Most first-time hosts spend 80–200 hours over 6 months. The audit checks whether your plan accounts for that time — the most common first-time mistake is leaving it off the books.
What is a realistic capacity for a first retreat?
60–70% of the maximum is a good first-edition target. Pricing should make the retreat profitable at 50%, with the remaining capacity treated as upside.
Should a first-time host work with a retreat venue or hire à la carte?
A dedicated retreat venue with itemised, all-in pricing — like ours at The Makers Barn — usually has fewer hidden costs and clearer contracts than an à la carte arrangement. The audit's venue questions are tuned to surface those hidden-cost risks regardless of which path you choose.
How long does the audit take?
Most hosts finish in 5–7 minutes. There are 25 questions across six categories, all multiple choice.

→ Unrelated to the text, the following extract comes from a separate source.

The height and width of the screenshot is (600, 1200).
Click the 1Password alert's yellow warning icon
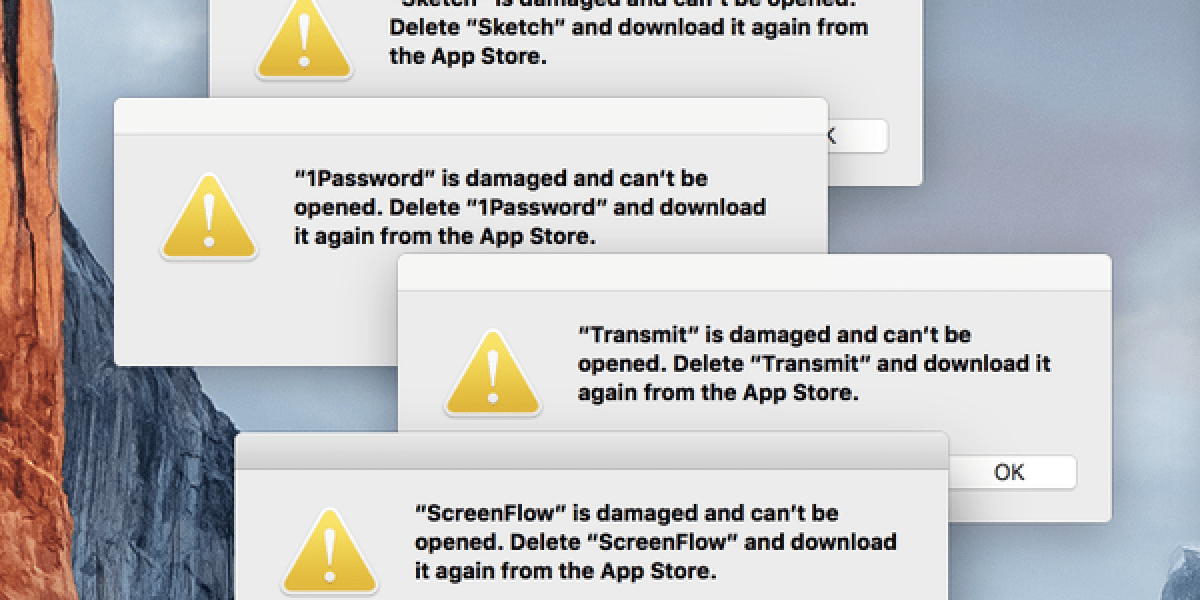click(209, 218)
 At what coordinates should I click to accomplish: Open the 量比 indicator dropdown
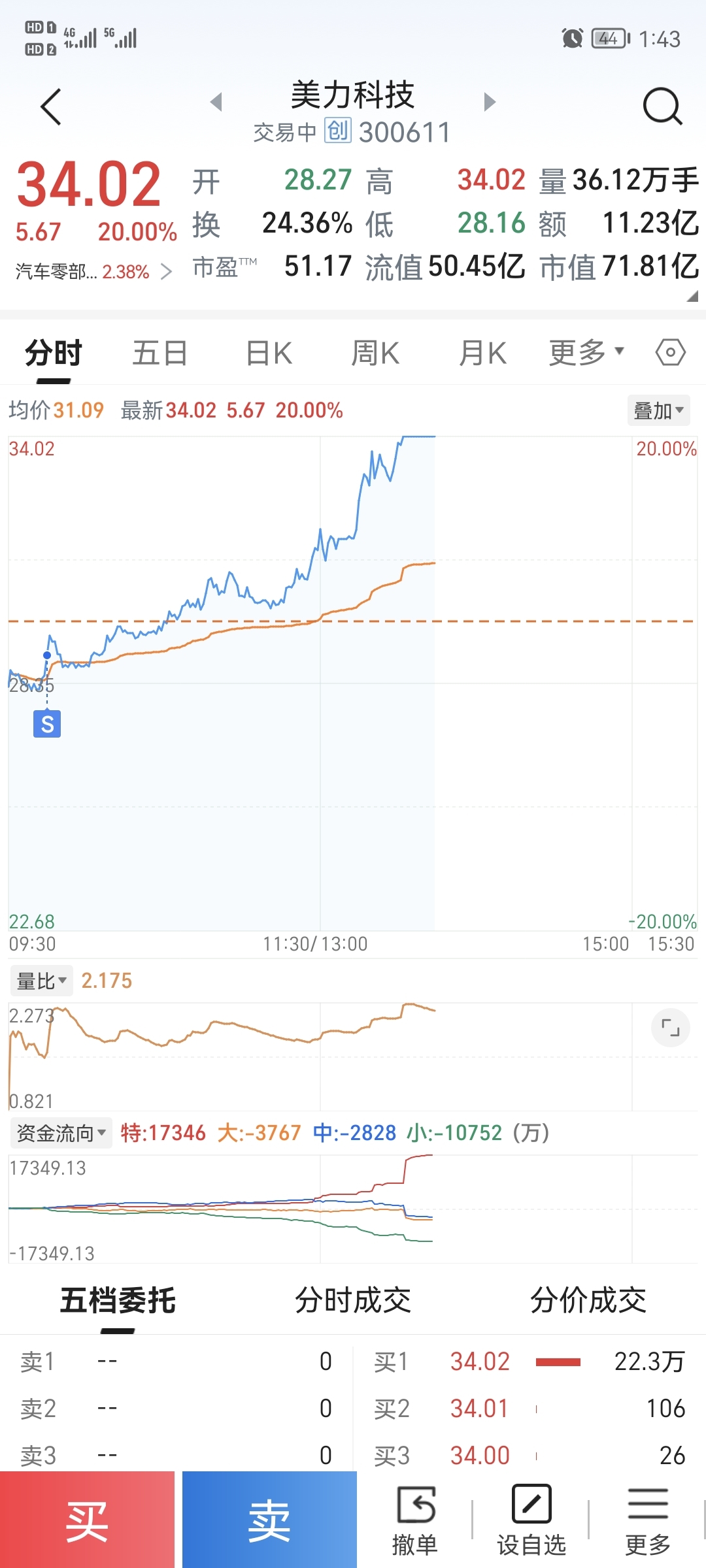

Is this a calculator or a content quiz?
It's a self-assessment, not a calculator. Each answer scores risk against the most common mistakes documented across retreat-industry sources, and the report shows your top mistakes to fix first.
Do you save my answers?
Nothing is sent or stored unless you ask us to email the report to you. Until then it lives only in your browser.
Where do the mistakes come from?
A meta-review of guidance from WeTravel, SquadTrip, Wanderlust Entrepreneur, Retreat & Grow Rich, Insight Timer, and a dozen other practitioner sources. The mistakes that recurred across at least three sources made it into the audit.